Le projet de loi 201 fait erreur en ce qui concerne les limites de contributions. Parmi mes 130 000 membres, je doute que plus d’une poignée puissent donner 1 550 $ à un parti ou à un candidat. Pour une personne qui gagne entre 40 000 $ et 50 000 $ par année, une limite plus réaliste serait définitivement inférieure à 100 $. Si vous regardez la campagne de Bernie Sanders, aux États-Unis, il est facile de voir qu’une campagne majeure peut être financée avec des dons moyens bien inférieurs à cela. Avec une limite de contribution de 1 550 $, les gros sous jouent encore un rôle trop important dans les élections. Je réduirais cette limite de façon considérable.

La notion de versements trimestriels aux partis politiques est une autre initiative du projet de loi 201 que je ne peux pas appuyer. La raison principale est simple : Si j’ai voté en 2014 pour un parti mais découvre que je ne l’aime plus du tout en 2016, pourquoi devrais-je être forcé de donner mes deniers publics à ce même parti en 2018 pour qu’il puisse entrer en concurrence avec le parti que je soutiens maintenant?

Ne vous y trompez pas : les dollars sont aussi des voix. Et nous devrions les traiter comme tels. L’idée la plus simple pourrait être de permettre à chaque Ontarien de donner 10 $ par année au parti de son choix, payé par le gouvernement, et bannir tous les autres dons? Je serais ravi si l’on pouvait examiner ce concept ici.

Je crois que les partis seraient plus enclins à adapter leurs politiques à plus d’Ontariens. Je vois une tendance inquiétante dans tous les partis à ne viser que les gens qui votent dans leurs campagnes. Quand l'argent réel est en jeu et qu’on n’a aucun autre moyen de l’obtenir, on risque de voir les partis se mobiliser pour rejoindre des citoyens qui se sentent habituellement exclus du processus politique. Vous pourriez contribuer à une augmentation de la participation, ce qui devrait être le but de toutes les lois électorales, qu’il s’agisse de financement ou pas.

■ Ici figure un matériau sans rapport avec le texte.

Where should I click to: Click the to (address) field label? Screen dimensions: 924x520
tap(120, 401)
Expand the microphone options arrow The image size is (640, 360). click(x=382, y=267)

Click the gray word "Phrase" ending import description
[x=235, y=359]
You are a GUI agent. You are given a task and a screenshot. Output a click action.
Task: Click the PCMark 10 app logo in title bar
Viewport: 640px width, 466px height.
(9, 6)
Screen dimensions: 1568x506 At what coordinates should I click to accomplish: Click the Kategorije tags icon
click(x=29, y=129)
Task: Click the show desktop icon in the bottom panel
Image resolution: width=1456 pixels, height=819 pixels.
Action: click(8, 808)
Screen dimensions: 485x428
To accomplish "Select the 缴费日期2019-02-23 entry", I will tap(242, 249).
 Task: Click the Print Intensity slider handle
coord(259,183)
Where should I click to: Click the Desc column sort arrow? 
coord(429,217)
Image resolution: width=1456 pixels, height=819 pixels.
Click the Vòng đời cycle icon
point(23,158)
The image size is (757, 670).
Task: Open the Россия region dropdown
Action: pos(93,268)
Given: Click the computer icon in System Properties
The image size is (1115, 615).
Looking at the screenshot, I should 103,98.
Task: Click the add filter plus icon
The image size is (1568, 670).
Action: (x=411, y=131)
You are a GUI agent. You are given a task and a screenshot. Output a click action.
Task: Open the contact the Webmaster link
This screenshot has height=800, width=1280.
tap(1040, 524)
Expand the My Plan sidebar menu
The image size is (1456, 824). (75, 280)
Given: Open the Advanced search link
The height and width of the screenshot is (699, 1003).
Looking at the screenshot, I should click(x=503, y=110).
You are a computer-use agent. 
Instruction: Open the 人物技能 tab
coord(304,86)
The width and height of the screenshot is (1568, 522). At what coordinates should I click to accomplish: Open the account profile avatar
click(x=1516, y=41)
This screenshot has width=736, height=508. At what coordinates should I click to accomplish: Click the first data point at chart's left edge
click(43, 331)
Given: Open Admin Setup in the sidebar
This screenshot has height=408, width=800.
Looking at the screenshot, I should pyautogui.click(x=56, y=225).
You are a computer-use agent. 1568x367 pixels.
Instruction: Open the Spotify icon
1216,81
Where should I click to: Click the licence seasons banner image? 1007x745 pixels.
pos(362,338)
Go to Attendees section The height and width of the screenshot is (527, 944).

Un dernier point; le projet de loi 201 propose un petit changement au libellé concernant la publication de sondages d’opinion le jour des élections. Le projet de loi conserve l’interdiction actuelle, mais vraiment, ce qu’il devrait faire, c'est l’élargir.

Si nous savons déjà que la publication de sondages d’opinion a une influence indue sur le comportement des électeurs le jour des élections, pourquoi ne pas en limiter la publication encore davantage? Je soutiendrais l’élargissement de l’interdiction de la publication des sondages d’opinion à deux semaines avant le jour des élections.

Imaginez un instant ce que les campagnes électorales pourraient être si les médias ne pouvaient plus les transformer en courses de chevaux. À mon avis, le débat démocratique ne pourrait qu’en bénéficier.

Je tiens à vous remercier une fois de plus de m'avoir invité à prendre la parole ici, aujourd’hui, au nom de mes membres, et si vous avez des questions, je serais plus qu’heureux d’y répondre. Merci.